# [Problem a]
Return the rows from the line with "Locate an element on the screen. Image" up to and including the line with "Looking at the", copied word for word, without the pictures.

# [Text to read]
★ ★ ★ ★ ★ ★ ★

PM me your email address so we can chat on hangouts. It would not be best to start from scratch. I have a tegra4 tree we can start from. It's based from my work on the madcatz mojo and adapted for slatebook 14 which is a wip and probably the best as the slatebook 14 has 4.4.2 as well and this tree contains all the necessary flags for 4.4.2 tegra4 proprietary files. I'll explain more privately a bit much to type here.

Sent from my LGMS395 using Tapatalk


----------



## Quaesar (Aug 27, 2015)

Unjustified Dev said:


> PM me your email address so we can chat on hangouts. It would not be best to start from scratch. I have a tegra4 tree we can start from. It's based from my work on the madcatz mojo and adapted for slatebook 14 which is a wip and probably the best as the slatebook 14 has 4.4.2 as well and this tree contains all the necessary flags for 4.4.2 tegra4 proprietary files. I'll explain more privately a bit much to type here.
> 
> Sent from my LGMS395 using Tapatalk

Click to collapse



Holy crap that was fast lol thanks!

I'll send it to you right away!


----------



## Quaesar (Aug 31, 2015)

*Beta testers needed!*

Thanks to the help by Unjustified Dev, we have been able to successfully port Cyanogenmod 12.1 with some issues.

It would be great if we could get some beta testers to install it and report back on any issues they find.

Current issues are No Wifi, No Bluetooth, No Camera, Brightness will not change

Please PM me with your email address if you are interested so I can add you to the beta tester group hangout!

Thanks,
Quaesar


----------



## Quaesar (Sep 13, 2015)

*Good News!!!!*

Good News guys!, we've gotten Wifi and Bluetooth working perfectly! Camera and Brightness are still not being friendly though 
Microphone works great however (perfect for Ok Google). I apparently do not have enough posts so start a new thread so I'm going to go reply to some threads I'm interested in.

Afterwards, I'll upload the latest TWRP (built by me), and CM12.1.

If you really wan to get your hand on the ROM right now then PM me and I'll send you the link.

If you appreciate my work please hit that thanks button. It keeps me motivated and shows there are people who appreciate my work!

Peace,
Quaesar


----------



## Quaesar (Sep 14, 2015)

*TWRP*

I've uploaded TWRP and included a nice tutorial to go along with it.

http://forum.xda-developers.com/general/general/recovery-twrp-2-8-7-0-hp-slate-21-t3200592/


----------



## Quaesar (Sep 15, 2015)

*Cyanogenmod 12.1*

I've uploaded the ROM with a nice tutorial (again)

Enjoy!

http://forum.xda-developers.com/general/general/rom-cyanogenmod-12-1-hp-slate-21-t3201416


----------



## rpalazue (Sep 20, 2015)

Great Job!! tk's 

Try now!

Un abrazo!!


----------



## dvirring (Jan 2, 2016)

Quaesar said:


> I've uploaded the ROM with a nice tutorial (again)
> 
> Enjoy!

★ ★ ★ ★ ★ ★ ★

# [Supplied material]
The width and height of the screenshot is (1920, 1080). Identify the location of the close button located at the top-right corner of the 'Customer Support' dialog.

★ ★ ★ ★ ★ ★ ★

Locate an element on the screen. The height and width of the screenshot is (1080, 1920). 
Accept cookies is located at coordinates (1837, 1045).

★ ★ ★ ★ ★ ★ ★

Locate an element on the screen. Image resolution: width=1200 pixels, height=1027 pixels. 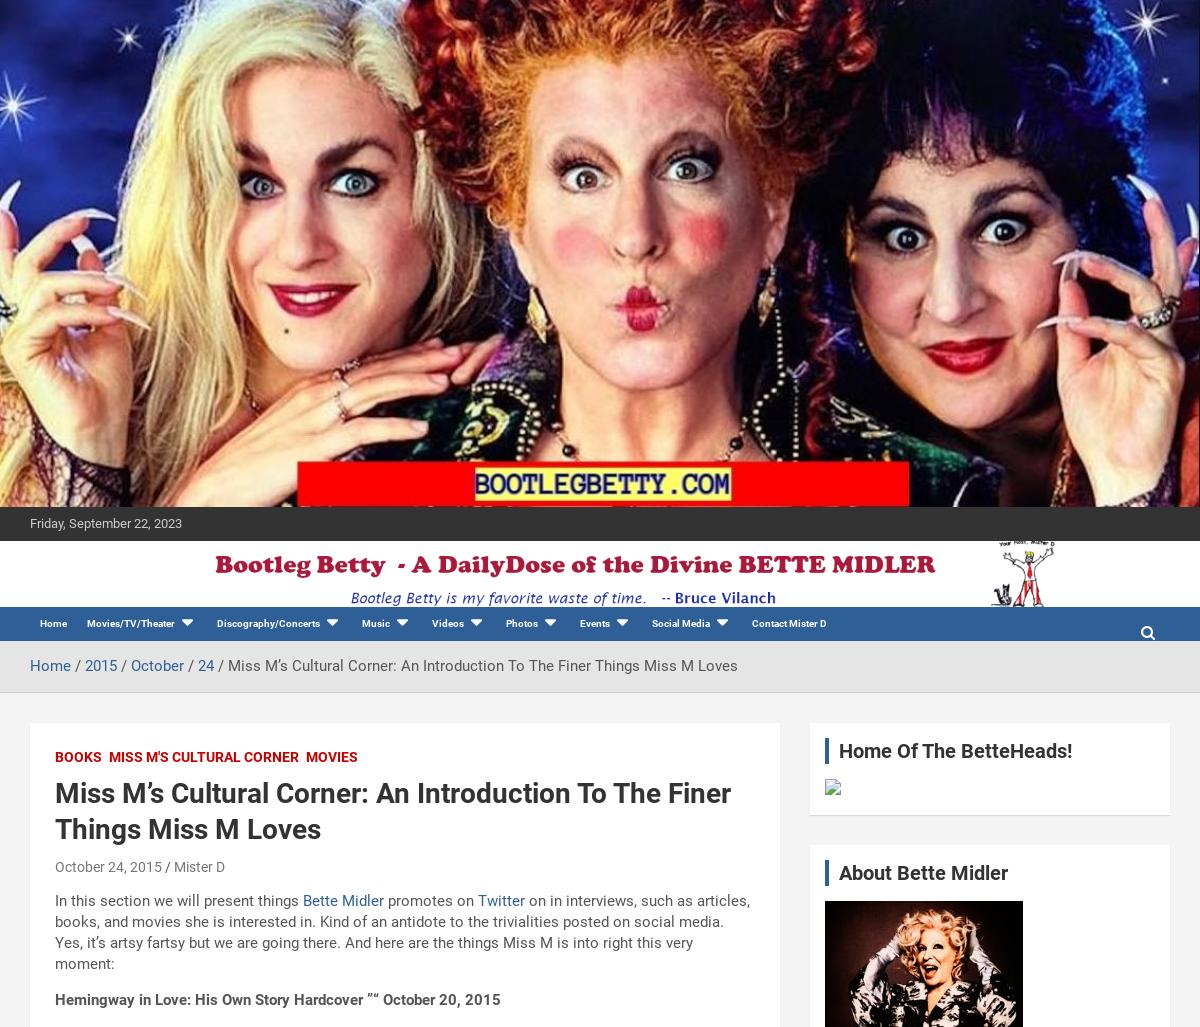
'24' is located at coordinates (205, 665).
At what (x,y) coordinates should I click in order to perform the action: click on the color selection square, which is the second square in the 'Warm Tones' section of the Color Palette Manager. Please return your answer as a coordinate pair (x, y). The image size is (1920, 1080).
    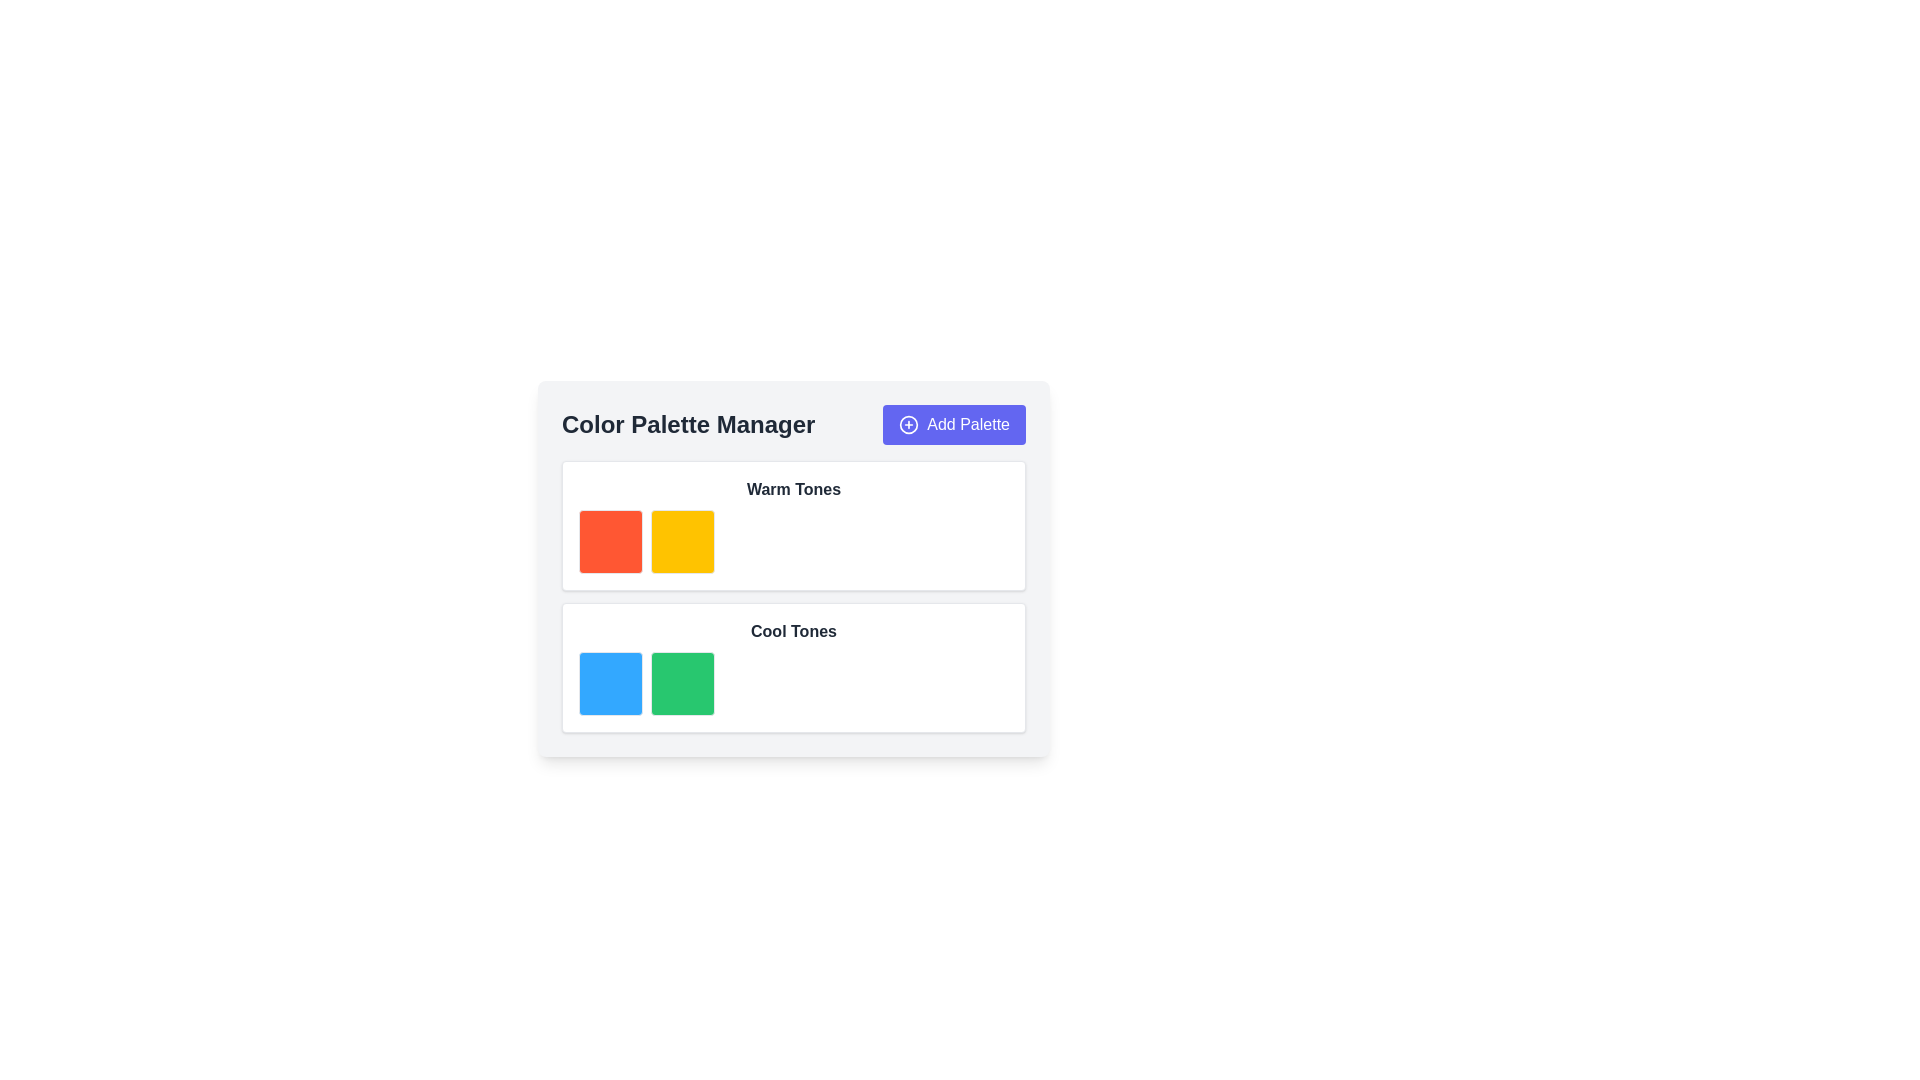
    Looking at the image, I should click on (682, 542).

★ ★ ★ ★ ★ ★ ★

# [Problem b]
List every date that appears in a post heading of the forum thread.

# [Complete response a]
Locate an element on the screen. Image resolution: width=1200 pixels, height=1027 pixels. 
'24' is located at coordinates (205, 665).
At what (x,y) coordinates should I click in order to perform the action: click on the color selection square, which is the second square in the 'Warm Tones' section of the Color Palette Manager. Please return your answer as a coordinate pair (x, y). The image size is (1920, 1080).
    Looking at the image, I should click on (682, 542).

# [Complete response b]
Aug 27, 2015
Aug 31, 2015
Sep 13, 2015
Sep 14, 2015
Sep 15, 2015
Sep 20, 2015
Jan 2, 2016